>>63831380They might have sleeved it, .45 caliber would give you a lot of room inside to work with. It seems like it's probably a later conversion of an original Chinese .45 Thompson clone, compare to how the Chinese Communists would caliber convert some captured 9mm Sten guns to 7.62mm (in which case they tended to give those guns longer barrels).
The 7.62mm Sten guns would use modified PPS-43 magazines, the magazine on that Thompson is a PPS-43 magazine as well, but I don't know if it's modified. The Thompson's wide (front to back) magwell seems like it'd accommodate the new magwell insert pretty well.

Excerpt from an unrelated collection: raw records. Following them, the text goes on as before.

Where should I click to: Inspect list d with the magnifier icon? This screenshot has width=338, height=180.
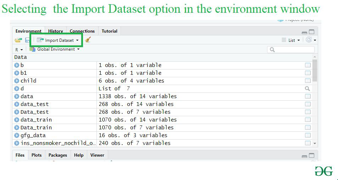[x=307, y=89]
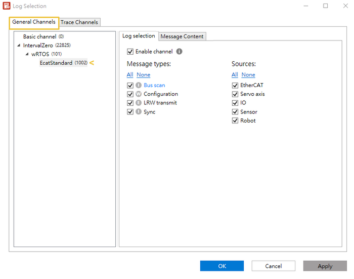Collapse the wRTOS tree node
Viewport: 354px width, 279px height.
[27, 54]
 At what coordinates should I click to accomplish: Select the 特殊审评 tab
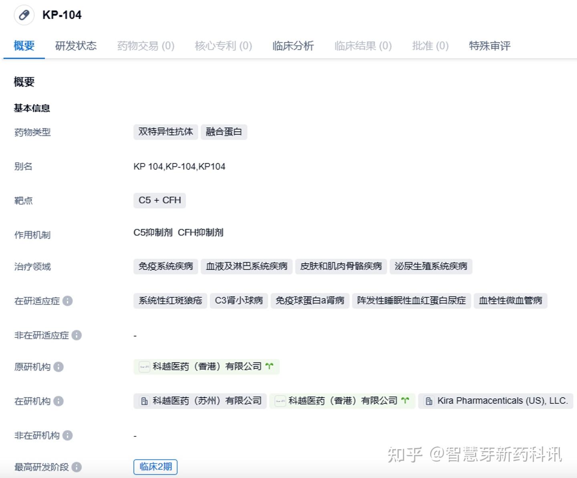489,46
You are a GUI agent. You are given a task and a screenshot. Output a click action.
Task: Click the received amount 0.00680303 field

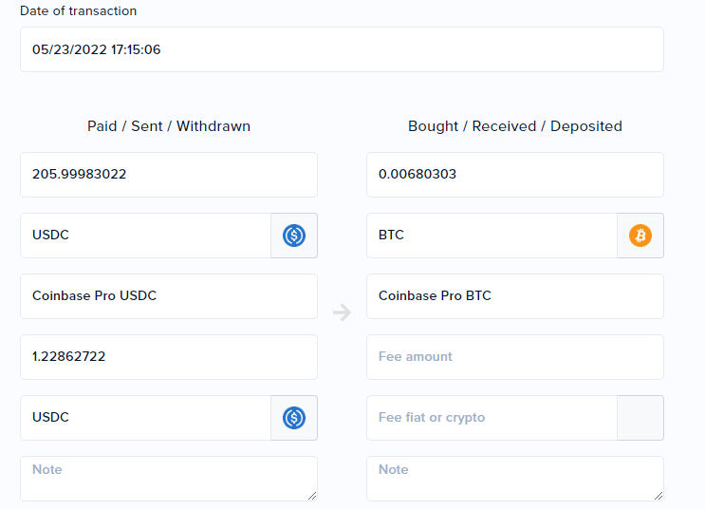point(515,175)
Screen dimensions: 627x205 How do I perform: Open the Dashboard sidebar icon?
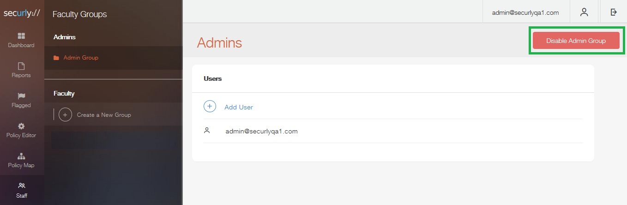point(21,36)
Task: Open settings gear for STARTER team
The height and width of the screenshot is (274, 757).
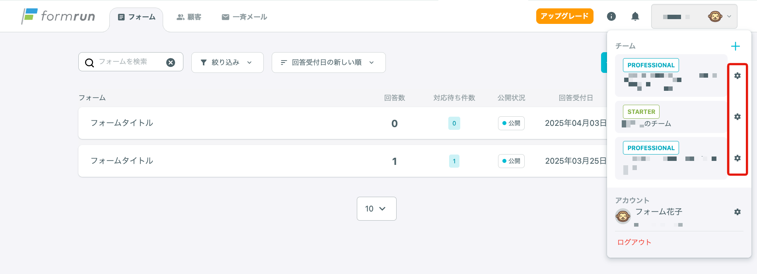Action: pyautogui.click(x=738, y=117)
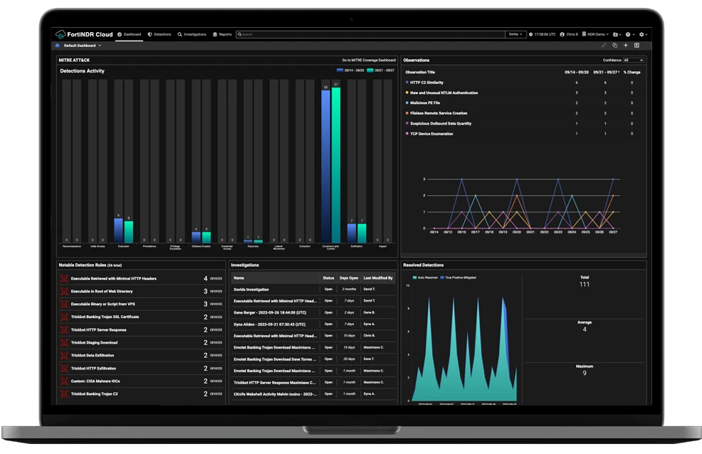This screenshot has width=702, height=454.
Task: Click the Trickbot Staging Download malware icon
Action: point(64,343)
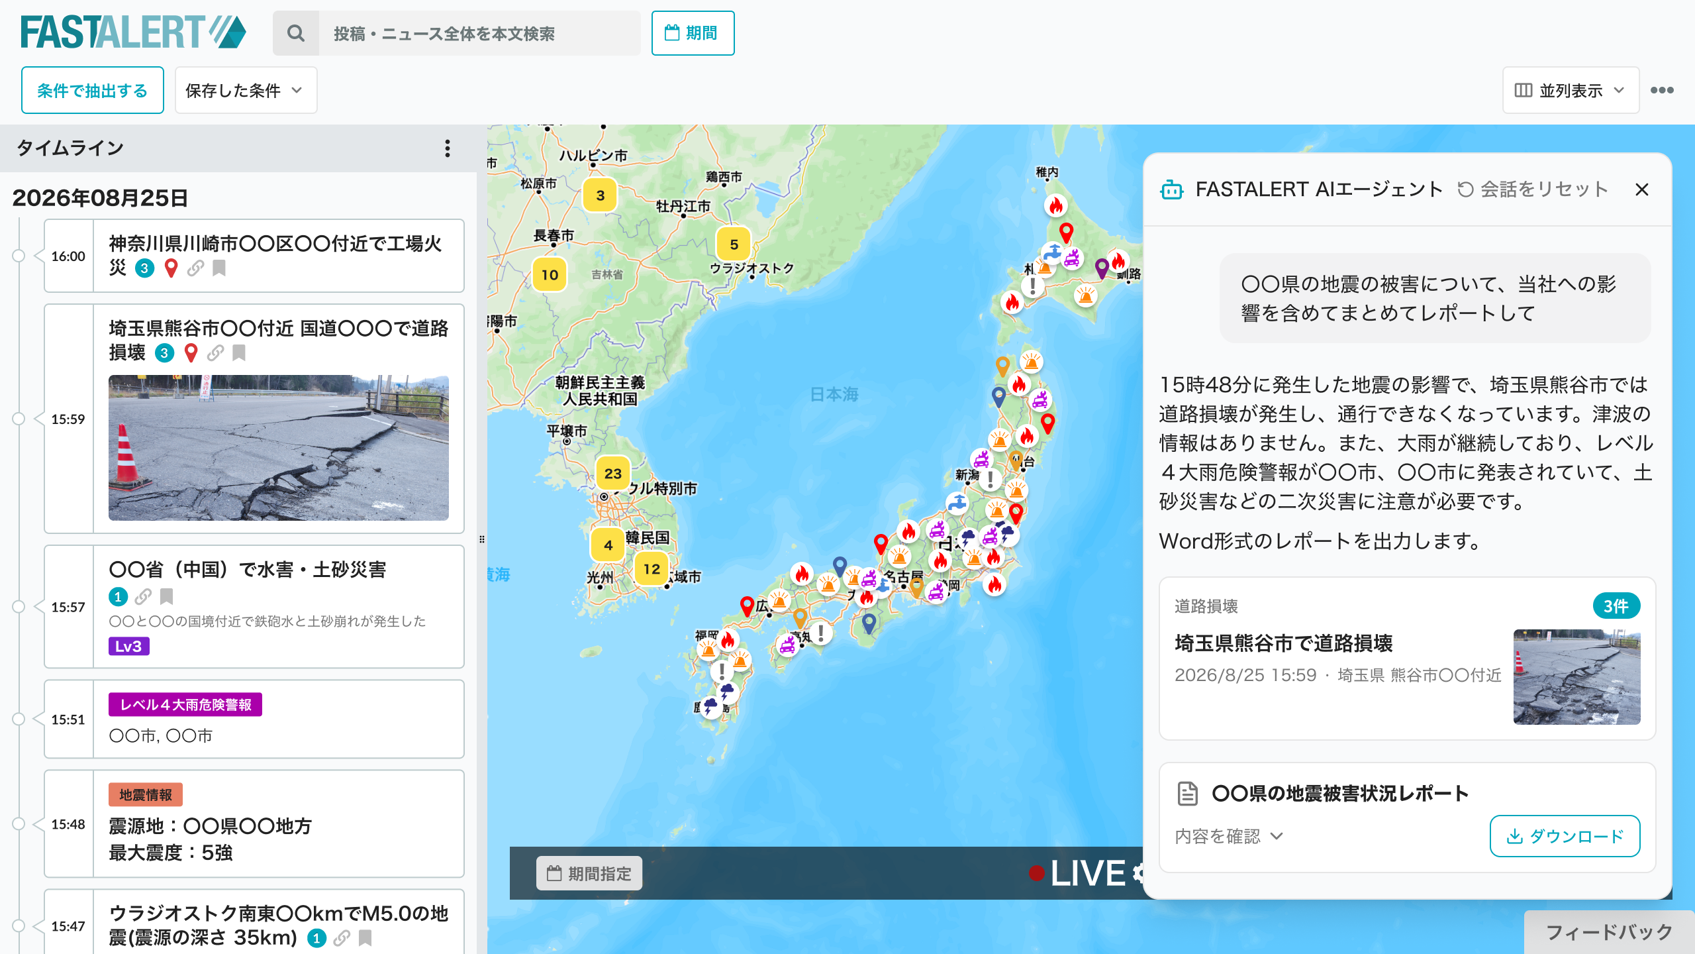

Supposedly, the converted 7.62mm Sten guns functioned pretty poorly and in hindsight it was looked at as a bad idea, who knows how well these Thompsons worked. The 1921 Thompson would have still used the Blish Lock, and I wonder if that, A, was copied by whichever actual Chinese arsenal built the clone to begin with, and B, if that was then still kept when this gun was later worked over by the Communists. The best thing to do would be to simplify the bolt into a blowback lump when you were already working these over.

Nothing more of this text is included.